Il profumo dei santi e il puzzo del diavolo

Odore di santità, insieme con il suo opposto, odore di zolfo. E’ un’espressione che fa parte della tradizione non solo popolare cristiana. Sono modi di dire usati metaforicamente anche nel linguaggio comune e non si può quindi negare che si tratti di concetti di grande succcesso. Ancora oggi, seppure in tono ironico, in contesti molto lontani da quelli religiosi che, in fondo, queste cose le prendono ancora sul serio, si può sentir dire: "Qui io ci sento odore di zolfo", per segnalare il pericolo di un’inganno, oppure che il tale è "in odore di santità" per indicare una persona al di sopra di ogni sospetto.
Queste metafore partono da una convinzione comune, che l’olfatto sia il senso più adatto, il più sensibile a cogliere la natura spirituale di un fenomeno e soprattutto di una persona. E’ curioso che proprio al senso che più ci avvicina al mondo animale, e che gli animali hanno ben più sviluppato di noi umani, sia stato attribuito il compito così importante e così decisivo di valutare l’appartenenza di un essere umano alla categoria più apprezzata, oppure a quella più odiata.
All’olfatto viene attribuita una intimità col divino tale da operare il riconoscimento fondamentale nel giudicare la natura per definizione del soprannaturale.
Si tratta di una tradizione molto antica, già precedente al cristianesimo, che si allaccia a una concezione del sacro fondata sull’opposizione tra corpo e spirito, a un periodo in cui, per dirla con Cristina Campo, "era ancora sentita la meravigliosa sacralità della vita divina".
Il profumo che esala dai resti di un santo - che preferibilmente dovrebbero essere stati ritrovati incorrotti - sono stati per secoli considerati una prova incofutabile di santità, concreta e sensibile vittoria sulla morte, quindi di un corpo che già in vita era distaccato dal comune destino umano.
Si trattava di una prova miracolosa che poteva essere manipolata con una certa facilità. Per esempio, bruciando profumi nelle vicinanze oppure se subito dopo la morte il corpo era stato imbalsamato con profumi proprio perché considerato santo.
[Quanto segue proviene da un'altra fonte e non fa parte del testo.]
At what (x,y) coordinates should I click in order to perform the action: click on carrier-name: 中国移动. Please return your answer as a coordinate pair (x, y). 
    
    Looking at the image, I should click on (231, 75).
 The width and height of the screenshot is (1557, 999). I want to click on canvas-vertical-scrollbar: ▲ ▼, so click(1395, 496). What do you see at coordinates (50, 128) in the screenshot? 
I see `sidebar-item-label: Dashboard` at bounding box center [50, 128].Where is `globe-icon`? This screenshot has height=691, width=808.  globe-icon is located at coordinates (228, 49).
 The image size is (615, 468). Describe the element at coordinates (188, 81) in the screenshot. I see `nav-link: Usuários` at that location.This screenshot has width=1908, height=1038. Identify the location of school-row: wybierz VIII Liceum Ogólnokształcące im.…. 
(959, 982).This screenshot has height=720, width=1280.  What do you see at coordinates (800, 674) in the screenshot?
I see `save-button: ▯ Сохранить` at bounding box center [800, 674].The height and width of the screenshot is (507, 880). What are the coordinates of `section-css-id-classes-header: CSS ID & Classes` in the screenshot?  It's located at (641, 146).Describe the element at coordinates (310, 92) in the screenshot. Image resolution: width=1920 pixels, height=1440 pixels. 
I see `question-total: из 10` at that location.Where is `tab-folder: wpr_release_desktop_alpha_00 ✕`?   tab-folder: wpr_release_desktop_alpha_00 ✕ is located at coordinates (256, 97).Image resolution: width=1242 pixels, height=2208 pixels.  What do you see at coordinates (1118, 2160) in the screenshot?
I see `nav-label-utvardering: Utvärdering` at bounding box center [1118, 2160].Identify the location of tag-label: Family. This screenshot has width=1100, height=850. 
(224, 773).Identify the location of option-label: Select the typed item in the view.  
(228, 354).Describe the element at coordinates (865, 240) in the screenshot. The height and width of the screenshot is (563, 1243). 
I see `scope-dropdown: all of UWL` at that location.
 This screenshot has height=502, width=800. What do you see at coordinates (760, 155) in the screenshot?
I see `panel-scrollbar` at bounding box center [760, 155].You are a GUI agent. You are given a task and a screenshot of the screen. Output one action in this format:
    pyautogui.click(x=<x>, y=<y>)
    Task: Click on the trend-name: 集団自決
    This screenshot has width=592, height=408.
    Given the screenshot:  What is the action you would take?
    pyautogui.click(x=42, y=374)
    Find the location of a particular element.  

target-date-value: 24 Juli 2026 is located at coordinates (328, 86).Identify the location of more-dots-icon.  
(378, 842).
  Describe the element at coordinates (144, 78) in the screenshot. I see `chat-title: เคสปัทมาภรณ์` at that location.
Ma certo non si poteva considerare prova della vita morale del candidato alla canonizzazione quanto piuttosto dei suoi poteri magici.
Dopo il Concilio di Trento sono state stabilite delle regole per il proceso di beatificazione e di canonizzazione le cui fasi finali e decisive si svolgono a Roma. Prevedono la raccolta di testimonianze documentate circa le virtù evangeliche del candidato, l’esame sull’ortodossi della sua fede a cui si aggiunge la prova di almeno un miracolo, quasi sempre una guarigione.
Col tempo è prevalsa l’idea che la percezione sensoriale non può essere una prova sicura. Per conoscere il mondo bisogna ricorrere alla razionalità scientifica, mettendo da parte quelle teorie, scrive Chaterine.
Puzza di zolfo e profumo di fiori sono legati alla concezione dualistica dell’uomo fatto di corpo tenebra e di anima luce. Alla morte il corpo si corrompe e la decomposizione porta l’acre odore di zolfo. Elemento infiammabile per cui su certe sepolture nelle notti estive appaionoi fuochi fatui sui quali si sono raccontate tante storie paurose tirando in ballo le fiamme infernali e il satanasso. L’odore di santità è invece indefinito. Per alcuni santi è odor di primavera, per altri di rosa o di giglio. I santi che profumavano già da vivi, come Caterina da Siena la divina, come Filippo Neri, Simeone lo stilita, Giuseppe da Copertino, Antonio da Padova… Sono solo alcuni, i pià popolari uomini di Dio. Chi li ha incontrati attesta di aver sentito in essi il vero profumo di Cristo.
Non lo crederai ma può capitare anche a te di fiutarlo in qualche persona che incontri. Ne erano convinti i monaci che all’inizio della giornata si salutavano inchinandosi l’uno verso l’altro dicendo: "Ecce bonus odor Christi".